* **ARTICLE**
--*--

Following this operation, Mala continued to engage in various military actions. Throughout the latter half of May and into June 1999, his unit was active in setting up defensive and offensive positions across the Drenica region, laying anti-tank mines captured from the Golesh depot to ambush Serbian convoys and disrupt their movements. These mines proved effective in neutralizing Serbian armored vehicles, significantly contributing to the KLA's defensive efforts.

Besim Mala's contributions to the KLA were widely recognized for their effectiveness in combat and strategic planning. His actions were instrumental in the broader resistance effort against Serbian forces, showcasing his commitment to Kosovo's independence and the liberation struggle. His leadership during key battles and operations left a lasting impact on the KLA's fight during the Kosovo War.

===After the Kosovo War===
Following the end of the Kosovo War in June 1999, Besim Mala, like many KLA fighters, entered Pristina to help maintain order and security. With the disbanding of the KLA and the formation of the Kosovo Protection Corps (TMK), Mala continued his service in this new organization, which inherited the legacy of the KLA's struggle for independence. He focused on strengthening the KPC's defensive capabilities, despite facing challenges from various entities established in Kosovo under UNMIK administration.

==Death==
On April 17, 2000, Besim Mala was shot and killed in Pristina while on duty, wearing his KPC uniform. The incident took place in front of the Radio Kosova building. Mala was shot in the back by an unknown individual following a previous verbal altercation. There are reports suggesting that the Serbian secret service might have been involved in orchestrating the attack, because just three weeks after his death, another former KLA-Commander named Ekrem Rexha known as "Komandant Drini" was assassinated. Days before his death, UNMIK authorities had confiscated his legally registered firearm without explanation.

His death and the following serial assassinations and suspicious deaths of former key-figures of the KLA, like Tahir Zemaj or Ekrem Rexha in the early 2000s after the Kosovo War, remain an unsolved enigma in the early history of Kosovo under International Administration.

==Legacy==
Besim Mala, widenly known by his nom de guerre "Komandant Murrizi," is remembered as a key figure of the KLA and a symbol of Kosovo's fight for independence. His leadership of the elite "Tigrat e Zi" (Black Tigers) unit during the Kosovo War showcased his commitment to the cause of Kosovo independence. Mala's daring actions and surprise attacks against enemy forces made him a respected figure.

He is admired by his comrades and among Kosovar Albanians. Mala's contributions are commemorated annually, emphasizing his role in shaping the spirit of resistance during Kosovo's most challenging times. He remains a symbol of courage, resilience, and dedication, inspiring future generations to continue the pursuit of national sovereignty and self-determination. The local Shooting sports club in Drenas is named after him.

--*--

* **MATERIAL SHOWN**
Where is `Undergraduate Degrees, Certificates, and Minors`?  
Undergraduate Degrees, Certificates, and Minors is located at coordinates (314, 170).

--*--

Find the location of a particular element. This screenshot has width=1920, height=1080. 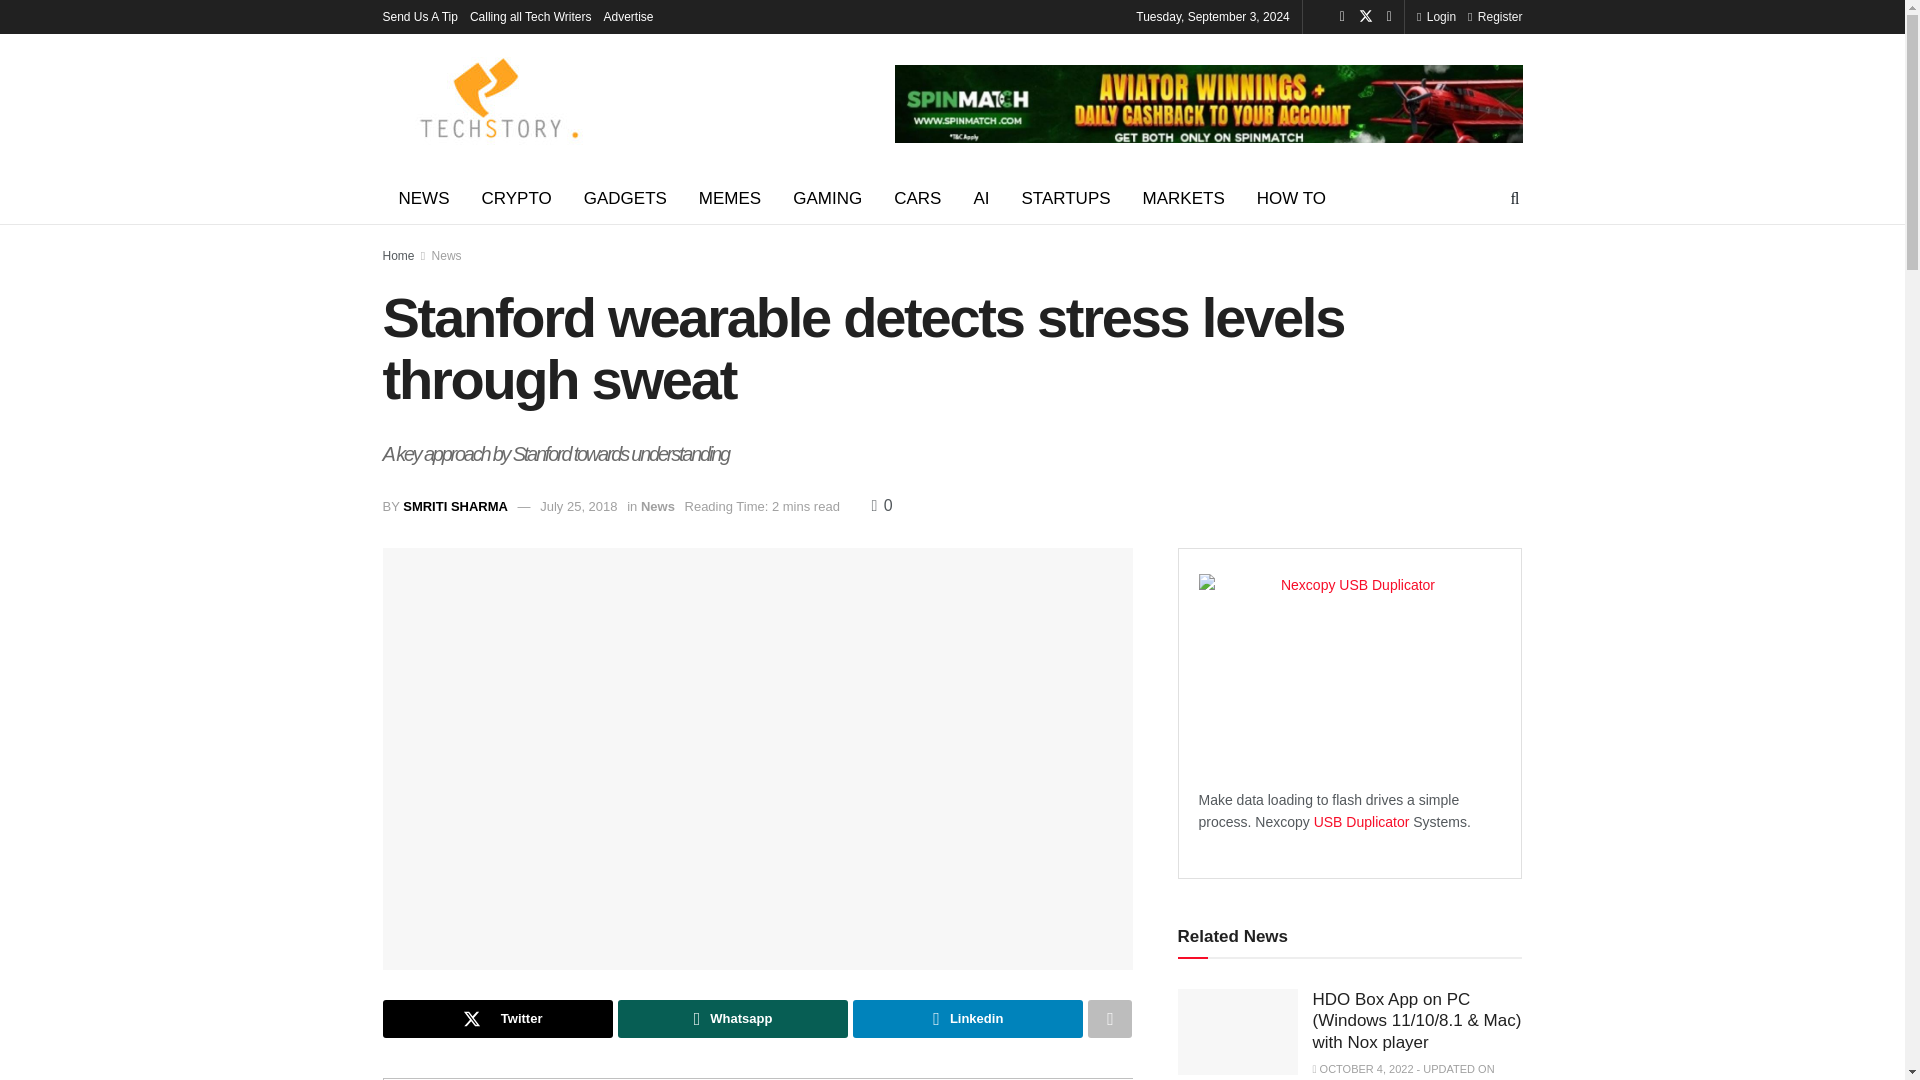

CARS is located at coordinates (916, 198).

--*--

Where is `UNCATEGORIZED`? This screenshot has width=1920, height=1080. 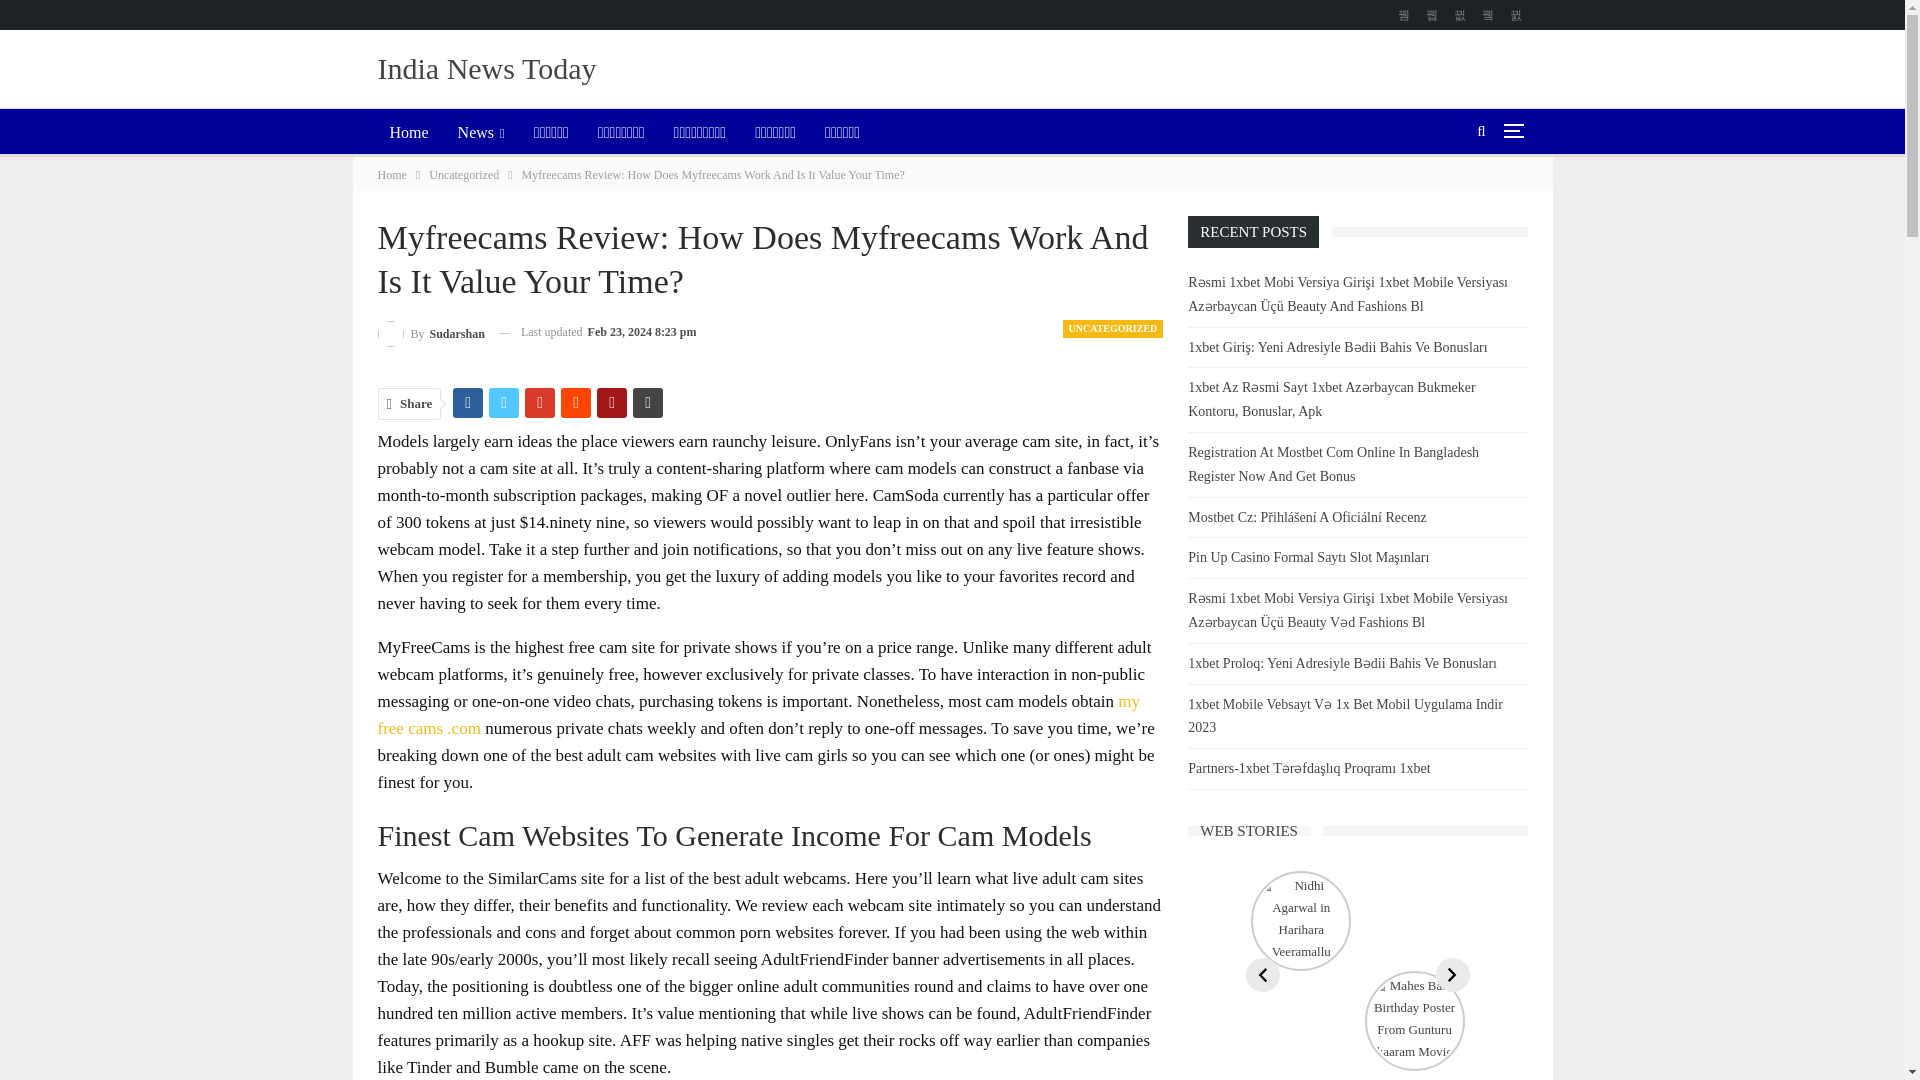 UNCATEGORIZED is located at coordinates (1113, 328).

--*--

* **SET TASK**
Reproduce, word for word, the passage of the article on Besim Mala starting with "Following this operation, Mala" and going on through "KLA's defensive efforts.".

* **RIGHT ANSWER**
Following this operation, Mala continued to engage in various military actions. Throughout the latter half of May and into June 1999, his unit was active in setting up defensive and offensive positions across the Drenica region, laying anti-tank mines captured from the Golesh depot to ambush Serbian convoys and disrupt their movements. These mines proved effective in neutralizing Serbian armored vehicles, significantly contributing to the KLA's defensive efforts.